AANGELEVERDE TEKST »
--

Mirages de Paris
van Fedor Ozep
Cinema Odeon
Deze week kan men in Odeon een van de successen van de Amsterdamsche ‘Uitkijk’, Fedor Ozeps ‘Mirages de Paris’, bewonderen. De Nederlandsche naam is niet karakteristiek voor deze alleraardigste satyre op een in de film van tegenwoordig zoo veelvuldig voorkomend motief; het jonge meisje, dat naar de metropool komt om beroemd te worden, natuurlijk als ‘vedette’. In dit geval loopt zij tegen een heer aan, die zij voor den grooten zanger Tonnerre houdt (geheel ten onrechte, want hij is slechts een hulpkracht van ondergeschikt belang); en uit de verwarringen, die van deze ontmoeting het gevolg zijn, valt de rest van de historie wel ongeveer af te leiden. Madeleine krijgt het schandaal, dat zij noodig heeft om naam te krijgen en zij behoeft er niet eens voor van den Eiffeltoren te springen, zooals een impresario haar eerst aanraadt; een happy end doet vermoeden, dat zij Mistinguett zal overtreffen en daarbij nog gelukkig worden ook aan de zijde van François, den pseudo-tonnerre.

--

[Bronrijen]
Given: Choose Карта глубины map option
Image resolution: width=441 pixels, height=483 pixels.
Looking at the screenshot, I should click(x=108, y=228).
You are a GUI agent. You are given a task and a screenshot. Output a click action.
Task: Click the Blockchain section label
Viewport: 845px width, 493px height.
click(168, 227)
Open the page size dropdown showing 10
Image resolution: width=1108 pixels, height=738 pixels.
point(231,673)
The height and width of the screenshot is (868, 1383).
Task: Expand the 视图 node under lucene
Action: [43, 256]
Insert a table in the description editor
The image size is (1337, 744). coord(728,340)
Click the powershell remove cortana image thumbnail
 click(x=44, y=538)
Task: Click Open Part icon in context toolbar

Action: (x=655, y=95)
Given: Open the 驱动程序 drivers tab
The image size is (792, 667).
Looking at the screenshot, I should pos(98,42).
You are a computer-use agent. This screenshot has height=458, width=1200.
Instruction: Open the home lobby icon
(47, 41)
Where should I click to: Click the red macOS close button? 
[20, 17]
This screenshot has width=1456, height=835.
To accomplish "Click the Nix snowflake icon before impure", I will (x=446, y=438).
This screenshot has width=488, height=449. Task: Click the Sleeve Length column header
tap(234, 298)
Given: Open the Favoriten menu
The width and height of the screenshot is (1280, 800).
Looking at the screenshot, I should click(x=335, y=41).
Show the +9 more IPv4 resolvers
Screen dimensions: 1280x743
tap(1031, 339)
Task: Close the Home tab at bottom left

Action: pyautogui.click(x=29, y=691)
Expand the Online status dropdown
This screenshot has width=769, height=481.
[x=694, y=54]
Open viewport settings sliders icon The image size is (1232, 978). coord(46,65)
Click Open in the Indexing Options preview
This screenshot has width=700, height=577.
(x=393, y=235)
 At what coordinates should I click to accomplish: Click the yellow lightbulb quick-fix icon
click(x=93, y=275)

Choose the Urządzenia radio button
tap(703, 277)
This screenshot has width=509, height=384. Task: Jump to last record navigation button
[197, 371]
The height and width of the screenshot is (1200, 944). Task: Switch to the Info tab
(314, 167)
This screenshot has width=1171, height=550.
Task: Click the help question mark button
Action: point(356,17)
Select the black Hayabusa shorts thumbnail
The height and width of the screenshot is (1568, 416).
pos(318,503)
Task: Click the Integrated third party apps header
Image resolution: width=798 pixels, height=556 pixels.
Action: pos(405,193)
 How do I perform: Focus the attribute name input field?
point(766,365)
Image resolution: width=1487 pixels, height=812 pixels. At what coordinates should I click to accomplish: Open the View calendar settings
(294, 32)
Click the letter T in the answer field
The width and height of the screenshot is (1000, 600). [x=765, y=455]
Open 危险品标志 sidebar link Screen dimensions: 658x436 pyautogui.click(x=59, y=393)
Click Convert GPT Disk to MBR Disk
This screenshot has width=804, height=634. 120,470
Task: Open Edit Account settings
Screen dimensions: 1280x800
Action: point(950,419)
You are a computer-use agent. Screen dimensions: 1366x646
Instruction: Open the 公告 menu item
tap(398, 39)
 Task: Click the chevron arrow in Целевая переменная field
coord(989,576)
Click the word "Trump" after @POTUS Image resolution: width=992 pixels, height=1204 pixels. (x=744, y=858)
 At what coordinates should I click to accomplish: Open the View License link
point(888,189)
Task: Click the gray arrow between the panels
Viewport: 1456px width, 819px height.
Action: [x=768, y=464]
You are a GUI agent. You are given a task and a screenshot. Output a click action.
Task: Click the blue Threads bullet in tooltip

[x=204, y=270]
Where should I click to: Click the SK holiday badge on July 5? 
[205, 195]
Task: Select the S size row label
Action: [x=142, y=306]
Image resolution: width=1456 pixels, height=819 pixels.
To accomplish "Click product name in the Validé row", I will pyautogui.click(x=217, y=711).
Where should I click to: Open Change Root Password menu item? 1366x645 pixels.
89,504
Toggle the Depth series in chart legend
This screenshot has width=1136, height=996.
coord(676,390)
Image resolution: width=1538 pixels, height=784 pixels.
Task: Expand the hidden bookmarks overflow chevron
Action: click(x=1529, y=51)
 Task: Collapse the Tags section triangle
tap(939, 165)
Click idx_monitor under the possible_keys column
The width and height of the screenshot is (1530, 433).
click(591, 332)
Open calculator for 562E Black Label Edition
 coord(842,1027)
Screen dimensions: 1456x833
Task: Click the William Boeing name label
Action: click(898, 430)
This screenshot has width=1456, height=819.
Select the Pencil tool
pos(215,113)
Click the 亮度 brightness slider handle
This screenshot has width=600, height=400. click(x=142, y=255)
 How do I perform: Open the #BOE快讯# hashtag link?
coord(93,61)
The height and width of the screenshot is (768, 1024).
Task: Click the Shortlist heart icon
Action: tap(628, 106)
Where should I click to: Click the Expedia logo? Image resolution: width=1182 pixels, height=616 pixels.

--

OPDRACHTEN »
a - Citeer uit de rijen woord voor woord de regels van de regel met "Choose the Urządzenia radio button" tot en met de regel met "This screenshot has width=804, height=634.".
b - Schrijf een vervolg op de recensie van 'Mirages de Paris' dat aansluit op de laatste zin.
De rijen hebben niets te maken met de recensie van 'Mirages de Paris'.

UITWERKINGEN »
a -
Choose the Urządzenia radio button
tap(703, 277)
This screenshot has width=509, height=384. Task: Jump to last record navigation button
[197, 371]
The height and width of the screenshot is (1200, 944). Task: Switch to the Info tab
(314, 167)
This screenshot has width=1171, height=550.
Task: Click the help question mark button
Action: point(356,17)
Select the black Hayabusa shorts thumbnail
The height and width of the screenshot is (1568, 416).
pos(318,503)
Task: Click the Integrated third party apps header
Image resolution: width=798 pixels, height=556 pixels.
Action: pos(405,193)
 How do I perform: Focus the attribute name input field?
point(766,365)
Image resolution: width=1487 pixels, height=812 pixels. At what coordinates should I click to accomplish: Open the View calendar settings
(294, 32)
Click the letter T in the answer field
The width and height of the screenshot is (1000, 600). [x=765, y=455]
Open 危险品标志 sidebar link Screen dimensions: 658x436 pyautogui.click(x=59, y=393)
Click Convert GPT Disk to MBR Disk
This screenshot has width=804, height=634. 120,470

b -
Het verschil met andere films over dit gegeven (en dat is de reden, dat wij er meer dan gewone aandacht aan wijden) is, dat Ozep de stof heeft gebruikt voor een werkelijk bijzonder amusante en filmisch geziene bespotting van de kitsch, die zulk een geslaagde carrière inhoudt. Men herinnert zich van Ozep wellicht diens film ‘Het gele Paspoort’ of ‘Dimitrij Karamazof’, met de prachtige rollen van Kortner en Anna Sten. Van dat laatste werk vindt men in ‘Mirages de Paris’ verschillende motieven terug; Ozep heeft zijn persoonlijke opvattingen sterk doorgezet, zoodat zijn film een merkwaardige mengeling van Fransche atmosfeer en Russische groteske is geworden, maar men moet daaruit vooral niet afleiden, dat ‘Mirage de Paris’ als geheel niet geslaagd is: de beide tegendelen hebben elkaar gevonden, en Ozep werkt met zijn materiaal als de beste Fransche regisseur, zonder daarbij echter van zijn persoonlijke inzichten afstand te doen.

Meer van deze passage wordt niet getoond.